学校教育において、本当に目指す児童像とは何かを考える。
本来は、各校の学校教育目標にあるような児童のはずである。
大体が
「生き生きと学ぶ」
「自由で創造的」
「表現力がある」
「個性を生かす」
「自分が大好き」
「自ら進んで」
「他人を思いやる」
などの言葉に表現されるところである。
では、実際に学校教育がそうなっているか。
残念ながら、そうなっていない現実がしばしば見られる。
お題目を声高に叫ぶほど、真逆になりがちである。
実際の学校において求められがちなもの。
「従順」
「もの覚えがいい」
「再現力がある」
「黙っててきぱき動ける」
「疑問をもたない」
「規律を守れる」
「空気が読める」
といったところである。
集団管理にとって都合のよい要素が多いように感じる。
これらの要素が多い子ども集団は、管理しやすい。
そしてそれらの要素は、学校教員そのものの在り方にも直接反映している。
実際、現在の学校の多くは独創的な子どもを育てる場になっていないようである。
多くの大学の附属学校や私学とて例外ではない。
一条校(学校教育法第一条に定めれた学校)として、現在の学習指導要領に則れば、そうはならないことは明白である。
それを見限った人たちが、オルタナティブスクールなど自由な教育カリキュラムを組める場へ流れてしまっているところがある。
なぜこうなってしまうのか。
教員の中には、強い情熱をもち、子どもを自由に生き生きと教育したいと願っている人が数多くいるにも関わらず、である。
根本にあるものは、先の集団管理優先の風潮である。
独創的で個性的なことをやると、嫌がられたり批判されたりする風潮がある。
「はみ出る」ことを教育委員会はもとより、学校も教員も保護者も良しとしない。
それを喜ぶのは、子どもたちだけである。
管理職が「NO」と言ったことは当然認められないが、それ以上に、教員は同僚間をこそ気にする。
学年主任に「揃えて」と言われたら、揃えざるを得ない。
その学年主任に対しては、他学年や保護者から同様の要望が来る。
たとえそれが時代遅れであろうが、あまり良いとは思えないことであっても、である。
それを言われたら、もう止めて周りに合わせざるを得ない。
自分一人ではできない仕事が多い以上、教員間の和を乱してまでやるメリットはないし、できない。
それが教員のリアルな世界である。
子どもの苦しみも同種である。
揃える、みんなと同じであることを求められる苦しさ。
テストで測定されるのは独創性ではなく、定められた動作の再現性である。
さらに子どもの場合、特定の基準でランキングされる苦しさが伴う場面も多い。
子どもがここから解放されるためには、先に大人が解放される必要がある。
子どもに自由にさせられないのは、そもそも教員にその権限がないからである。
権限がないため、結果的に、先に挙げたような管理優先の考えで子どもを教育でなく管理する羽目になる。

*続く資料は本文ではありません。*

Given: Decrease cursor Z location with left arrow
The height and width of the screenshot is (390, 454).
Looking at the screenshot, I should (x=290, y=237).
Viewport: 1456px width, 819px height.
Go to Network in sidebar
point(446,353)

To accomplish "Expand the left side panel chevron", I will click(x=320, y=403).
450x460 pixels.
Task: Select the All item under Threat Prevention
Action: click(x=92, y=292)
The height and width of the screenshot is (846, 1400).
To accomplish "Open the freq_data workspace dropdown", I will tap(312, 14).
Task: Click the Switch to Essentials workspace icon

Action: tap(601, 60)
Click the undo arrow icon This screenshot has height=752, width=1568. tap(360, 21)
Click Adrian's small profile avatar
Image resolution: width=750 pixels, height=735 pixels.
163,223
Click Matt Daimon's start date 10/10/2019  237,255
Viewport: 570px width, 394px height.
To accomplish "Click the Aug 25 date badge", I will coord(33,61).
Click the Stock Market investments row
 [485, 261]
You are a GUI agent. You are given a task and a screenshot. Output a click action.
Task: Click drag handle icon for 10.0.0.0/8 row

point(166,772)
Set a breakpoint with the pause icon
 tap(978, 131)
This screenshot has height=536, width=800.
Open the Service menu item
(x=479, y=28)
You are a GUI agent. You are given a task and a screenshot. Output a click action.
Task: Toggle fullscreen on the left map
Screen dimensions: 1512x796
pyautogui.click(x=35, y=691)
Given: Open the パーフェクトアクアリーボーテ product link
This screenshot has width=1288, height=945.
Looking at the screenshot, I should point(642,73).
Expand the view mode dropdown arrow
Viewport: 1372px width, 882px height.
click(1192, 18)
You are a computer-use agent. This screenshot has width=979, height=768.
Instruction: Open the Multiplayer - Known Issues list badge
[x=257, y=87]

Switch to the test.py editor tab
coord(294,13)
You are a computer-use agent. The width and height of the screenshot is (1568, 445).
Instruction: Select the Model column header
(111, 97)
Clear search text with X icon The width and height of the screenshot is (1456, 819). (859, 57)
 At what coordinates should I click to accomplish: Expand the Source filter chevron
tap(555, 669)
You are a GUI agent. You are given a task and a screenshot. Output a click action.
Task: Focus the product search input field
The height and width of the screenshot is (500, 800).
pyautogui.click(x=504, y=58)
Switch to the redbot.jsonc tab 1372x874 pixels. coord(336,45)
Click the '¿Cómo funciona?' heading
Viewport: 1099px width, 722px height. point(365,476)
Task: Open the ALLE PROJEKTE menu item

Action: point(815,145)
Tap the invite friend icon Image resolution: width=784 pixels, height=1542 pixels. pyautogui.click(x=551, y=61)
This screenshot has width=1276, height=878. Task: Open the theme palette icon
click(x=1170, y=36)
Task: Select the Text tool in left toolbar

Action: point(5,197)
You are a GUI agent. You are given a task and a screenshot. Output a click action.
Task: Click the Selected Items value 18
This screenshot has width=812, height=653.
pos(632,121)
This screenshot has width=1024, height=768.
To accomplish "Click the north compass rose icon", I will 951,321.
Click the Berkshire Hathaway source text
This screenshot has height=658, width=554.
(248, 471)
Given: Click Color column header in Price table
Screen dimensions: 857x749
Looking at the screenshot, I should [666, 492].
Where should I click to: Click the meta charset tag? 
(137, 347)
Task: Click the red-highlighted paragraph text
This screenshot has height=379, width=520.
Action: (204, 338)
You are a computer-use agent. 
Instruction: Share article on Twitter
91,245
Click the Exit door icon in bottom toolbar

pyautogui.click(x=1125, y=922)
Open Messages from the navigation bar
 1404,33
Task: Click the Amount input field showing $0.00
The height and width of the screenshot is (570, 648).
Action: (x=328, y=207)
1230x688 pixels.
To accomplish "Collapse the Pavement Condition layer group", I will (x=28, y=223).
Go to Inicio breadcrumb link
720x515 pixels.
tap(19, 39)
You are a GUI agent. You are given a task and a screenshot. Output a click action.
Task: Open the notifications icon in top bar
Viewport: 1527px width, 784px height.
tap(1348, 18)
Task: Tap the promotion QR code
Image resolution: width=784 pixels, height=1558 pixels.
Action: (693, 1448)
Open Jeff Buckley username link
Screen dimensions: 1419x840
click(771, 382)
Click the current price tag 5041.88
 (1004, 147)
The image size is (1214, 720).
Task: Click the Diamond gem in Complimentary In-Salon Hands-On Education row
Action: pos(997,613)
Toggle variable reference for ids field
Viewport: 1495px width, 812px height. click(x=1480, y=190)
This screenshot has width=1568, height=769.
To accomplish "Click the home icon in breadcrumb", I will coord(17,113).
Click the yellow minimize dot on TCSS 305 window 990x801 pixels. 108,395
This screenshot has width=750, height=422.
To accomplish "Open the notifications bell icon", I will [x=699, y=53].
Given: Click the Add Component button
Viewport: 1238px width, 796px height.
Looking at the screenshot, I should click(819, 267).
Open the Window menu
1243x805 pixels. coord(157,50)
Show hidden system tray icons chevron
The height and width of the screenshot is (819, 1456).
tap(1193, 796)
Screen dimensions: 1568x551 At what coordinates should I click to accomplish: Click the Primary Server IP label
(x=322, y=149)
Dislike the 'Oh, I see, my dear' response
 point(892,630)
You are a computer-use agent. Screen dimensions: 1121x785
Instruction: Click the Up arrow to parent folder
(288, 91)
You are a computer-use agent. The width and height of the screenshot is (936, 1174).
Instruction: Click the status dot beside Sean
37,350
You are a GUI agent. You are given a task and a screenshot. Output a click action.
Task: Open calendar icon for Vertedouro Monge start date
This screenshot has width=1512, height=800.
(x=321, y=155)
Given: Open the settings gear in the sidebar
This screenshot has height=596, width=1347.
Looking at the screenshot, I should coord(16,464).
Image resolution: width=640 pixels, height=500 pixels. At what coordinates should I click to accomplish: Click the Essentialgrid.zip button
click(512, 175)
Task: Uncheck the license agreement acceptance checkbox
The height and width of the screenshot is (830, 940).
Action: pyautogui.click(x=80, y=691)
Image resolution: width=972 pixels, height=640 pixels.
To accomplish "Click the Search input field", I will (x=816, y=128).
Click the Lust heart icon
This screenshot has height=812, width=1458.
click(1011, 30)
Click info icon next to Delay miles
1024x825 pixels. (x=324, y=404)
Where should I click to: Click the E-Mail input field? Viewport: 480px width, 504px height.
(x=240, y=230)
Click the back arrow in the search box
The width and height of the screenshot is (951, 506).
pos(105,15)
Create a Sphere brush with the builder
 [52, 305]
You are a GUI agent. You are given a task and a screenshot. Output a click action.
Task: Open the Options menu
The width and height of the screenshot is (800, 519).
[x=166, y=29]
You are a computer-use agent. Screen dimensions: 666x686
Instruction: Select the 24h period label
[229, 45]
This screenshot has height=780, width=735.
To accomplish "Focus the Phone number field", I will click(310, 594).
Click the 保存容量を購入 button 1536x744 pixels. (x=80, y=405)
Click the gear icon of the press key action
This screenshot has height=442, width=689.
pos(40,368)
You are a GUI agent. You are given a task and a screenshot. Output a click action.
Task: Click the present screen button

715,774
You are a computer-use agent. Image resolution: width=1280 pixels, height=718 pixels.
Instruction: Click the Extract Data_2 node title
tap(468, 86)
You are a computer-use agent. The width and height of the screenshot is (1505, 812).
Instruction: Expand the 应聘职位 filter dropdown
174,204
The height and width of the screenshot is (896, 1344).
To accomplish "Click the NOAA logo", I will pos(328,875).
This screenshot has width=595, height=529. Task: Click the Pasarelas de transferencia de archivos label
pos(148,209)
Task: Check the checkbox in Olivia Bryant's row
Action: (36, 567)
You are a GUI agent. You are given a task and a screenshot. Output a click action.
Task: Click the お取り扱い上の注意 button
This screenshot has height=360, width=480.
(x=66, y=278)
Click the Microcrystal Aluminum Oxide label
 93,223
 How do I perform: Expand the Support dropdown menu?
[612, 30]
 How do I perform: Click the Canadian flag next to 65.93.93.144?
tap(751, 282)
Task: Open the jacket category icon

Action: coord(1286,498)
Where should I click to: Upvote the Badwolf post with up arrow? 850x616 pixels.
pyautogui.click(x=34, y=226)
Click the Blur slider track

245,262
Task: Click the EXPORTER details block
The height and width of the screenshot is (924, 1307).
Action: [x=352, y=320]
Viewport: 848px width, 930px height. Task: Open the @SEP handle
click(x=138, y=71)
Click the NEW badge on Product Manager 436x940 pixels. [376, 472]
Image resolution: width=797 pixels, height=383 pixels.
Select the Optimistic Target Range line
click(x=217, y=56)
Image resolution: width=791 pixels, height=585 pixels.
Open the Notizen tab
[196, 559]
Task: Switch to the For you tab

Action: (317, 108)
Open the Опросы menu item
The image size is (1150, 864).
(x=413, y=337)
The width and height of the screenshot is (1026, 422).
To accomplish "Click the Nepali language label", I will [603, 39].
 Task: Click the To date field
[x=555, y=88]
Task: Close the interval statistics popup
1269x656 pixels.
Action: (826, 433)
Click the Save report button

自分も心から望んでいないことを他人にするのだから、辛いのも至極当然である。
暗い話が続いたが、ではどうすればいいのか。
これにはもう「揃えない」の一言に尽きる。
「○○はこうだから」(=常識)を、誰も一切合切言わないことである。
違う人間が違う人間を教えて、違う人間同士が集まっているのに、隣と同じように揃う訳がない。
正方形や長方形の図形ばかりなら並べて敷き詰められる。
しかし実際は多角形やら円やらそれに当てはまらない形やら、てんでバラバラである。
人間の規格が揃っているという前提自体が異常である。
「揃えよう」は、一昔前に価値のあったことである。
例えば軍隊では、揃っている方がいい。
例えば機械が行うような定まった動作を命令通り繰り返す人間が必要なら、揃っている方がいい。
今現在、それは無価値化し、要らないはずである。
「ここだけは揃えた方がいい」をどれぐらい捨てられるか。
学校は、始業時間のようにどうにもしようのないことをはじめ、それだらけなのである。
せめてやり方や進め方ぐらい、独自性を認めたいところである。
掲示物の位置とかどうでもいいことを揃えているから、他のどうでもいいことも揃えたくなるのである。
教員が揃えるをやめる。
教員の揃わないを認める。
混迷を極める現在の学校現場に、何よりも優先して提言したいところである。